Hora das reflexões: a verdade das negociações
11 de janeiro de 2010 | Autor: Direção do SINTERN

     A direção do SINTERN não cria expectativas, nem se aproveita da ocasião de fechamento do Acordo Coletivo de Trabalho 2009/2010, para se vangloriar de vitória. No entanto, é oportuna uma prestação de contas para que cada um  realize suas próprias análises e reflexões.


    Os trabalhadores da COSERN, nos últimos três anos, vêm recebendo tratamento diferenciado em relação aos de outras empresas do Grupo Neoenergia.
    São três anos de aflições, dificuldades e tristezas, pois mesmo oferecendo toda sua capacidade laborativa em benefício do crescimento da empresa, os trabalhadores se ressentem com a COSERN que deseja lhes retirar direitos conquistados ao longo dos anos.

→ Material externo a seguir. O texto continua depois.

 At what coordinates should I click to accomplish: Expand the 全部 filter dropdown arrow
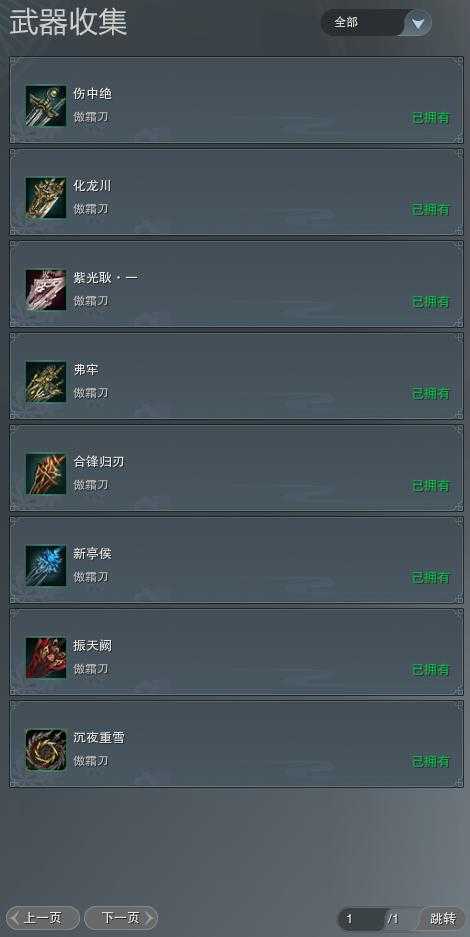coord(419,23)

    A verdade é que ninguém quer perder nada daquilo que obteve com luta e desprendimento. O acionista luta para ter mais rendimento sobre as aplicações; os trabalhadores também nunca aceitariam perder seus direitos e benefícios conquistados durante anos.


    Ao efetuar um fechamento de Acordo Coletivo inconcluso, com seis cláusulas, indo novamente para Dissídio Coletivo, é justo que cada trabalhador reflita sobre o que vem ocorrendo, pois passou desde novembro de 2007 sem o reajuste salarial relativo aquele ano. Ainda existem cinco cláusulas cuja demanda ou posição, não dependerá de negociação, mas sim, do que outros decidam pelos que são realmente interessados.


    Que a direção da COSERN também faça sua reflexão e abdique dessas intransigências de reduzir benefícios para que trabalhadores e direção possam ter convivência salutar.